▶ **Blocco di testo**:
HrCoffee, la startup delle people analytics che uniscono intelligenza artificiale e psicologia
Un approccio bottom-up che pone le persone al centro delle strategie HR e un forte background nella psicologia del lavoro. È il tratto distintivo di HrCoffee, startup innovativa con base a Molfetta, in Puglia. Parte del gruppo Exprivia, che l’ha lanciata nel 2018 e ne detiene il 70%, è stata fondata dalla ceo Maria Cesaria Giordano, dal cto Pasquale Davide de Palma e dal software development manager Dario Nuccetelli.
Abbiamo intervistato de Palma mentre si trova a New York, dove è ospite dell’Entrepreneurs Roundtable Accelerator (ERA), in cui si sta svolgendo il Global Startup Program promosso dall’Istituto per il Commercio Estero (ICE). HrCoffee è una delle poche startup italiane selezionate per questo percorso di accelerazione.
Come nasce HrCoffee e qual è la sua offerta distintiva?
Maria Cesaria Giordano e io abbiamo studiato entrambi psicologia e abbiamo collaborato nella scrittura delle nostre tesi di laurea. In quella fase abbiamo chiesto a un amico programmatore, Dario Nuccetelli, un aiuto per la resa grafica di un file Excel. In quelle tesi c’era già in nuce il progetto di HrCoffee: una piattaforma bottom-up di gestione del personale che ha come cuore i people analytics.

▶ **Blocco dati**:

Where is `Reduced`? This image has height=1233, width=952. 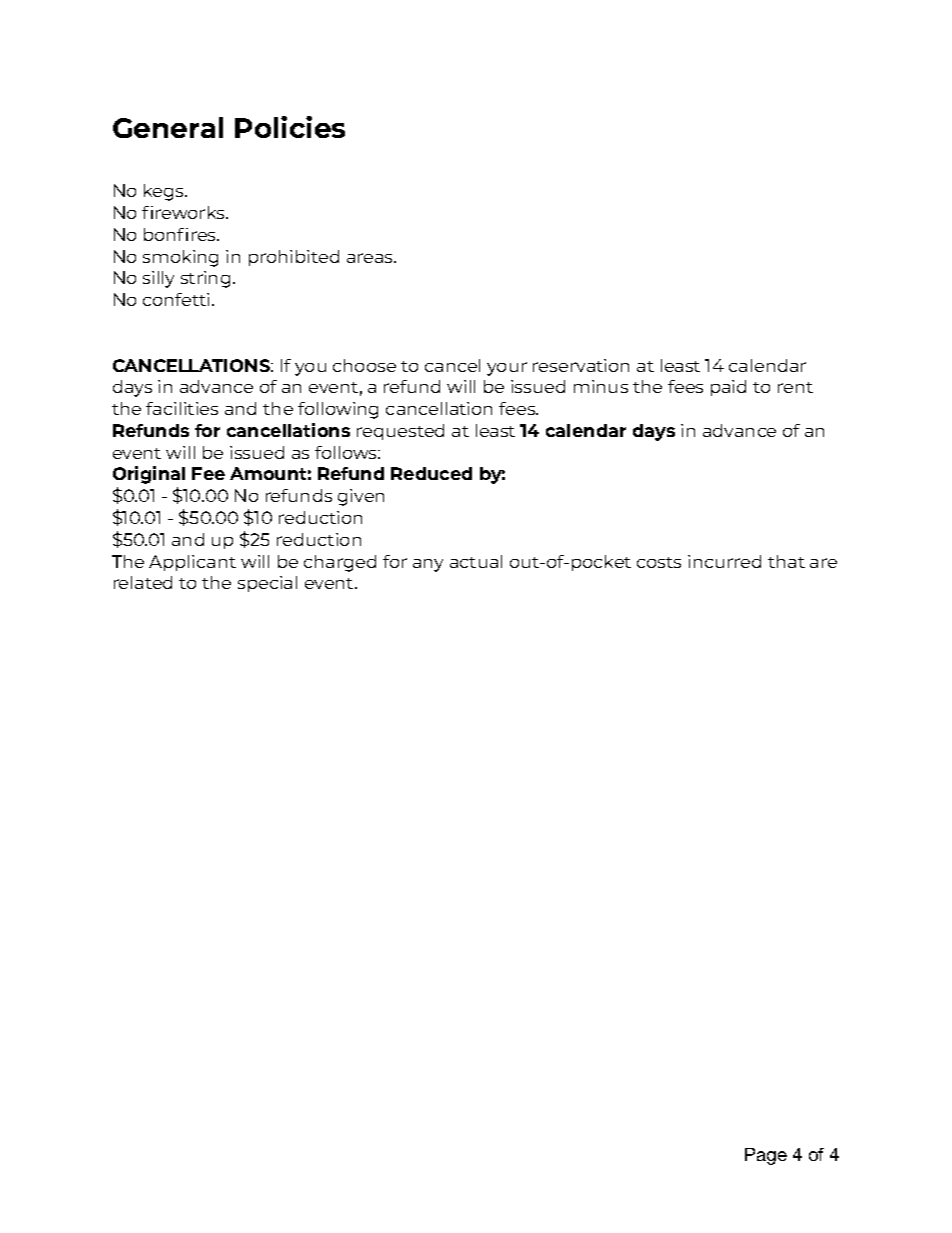
Reduced is located at coordinates (431, 473).
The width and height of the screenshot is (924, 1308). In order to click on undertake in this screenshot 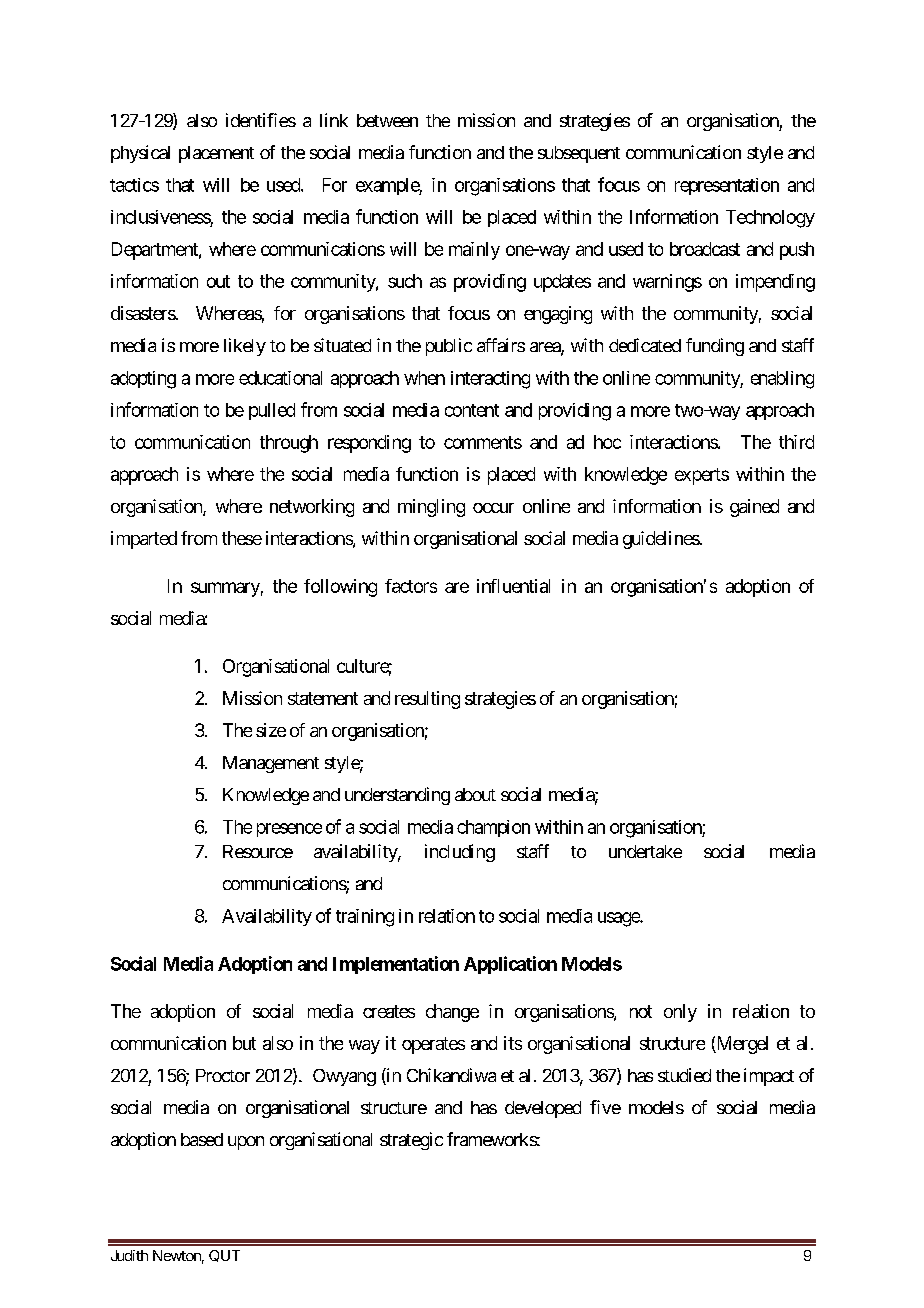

▶ **Consegne**:
a: Indichi tutti i fondatori di HrCoffee nominati nell'articolo sulla startup, con il ruolo di ciascuno.
b: Trascriva fedelmente il passo dell'articolo su HrCoffee da "Abbiamo intervistato de" a "percorso di accelerazione.".
c: Prosegua l'articolo su HrCoffee a partire dall'ultima frase riportata.

▶ **Risposte**:
a:
Maria Cesaria Giordano, ceo
Pasquale Davide de Palma, cto
Dario Nuccetelli, software development manager

b:
Abbiamo intervistato de Palma mentre si trova a New York, dove è ospite dell’Entrepreneurs Roundtable Accelerator (ERA), in cui si sta svolgendo il Global Startup Program promosso dall’Istituto per il Commercio Estero (ICE). HrCoffee è una delle poche startup italiane selezionate per questo percorso di accelerazione.

c:
Successivamente abbiamo incontrato Exprivia, azienda di Molfetta che ha avuto coraggio di sostenere quell’idea e di farla diventare una realtà e un prodotto con dietro la forza di un gruppo industriale. È una tecnologia semplice, pulita, veloce, e un ecosistema nato in Puglia. Oggi abbiamo 9 dipendenti a cui si aggiunge un ricercatore in statistica psicometrica, grazie a un programma stretto con la Regione Puglia e l’Università di Bari. Siamo l’unica startup italiana certificata family audit, e abbiamo costruito insieme il nostro “statuto delle persone”, frutto di un percorso partecipato.
Qual è il suo percorso professionale?
Ho studiato psicologia del lavoro e dell’organizzazione. Sono sempre stato affascinato dai kpi, gli obiettivi di un’organizzazione, ma ho sempre pensato che un indicatore non dovesse partire dall’alto ma dal basso: qual è l’obiettivo che vuoi raggiungere? È da questa domanda che deve partire la strategia hr. In questo modo le persone diventano le protagoniste.
Come funzionano le applicazioni che sviluppate?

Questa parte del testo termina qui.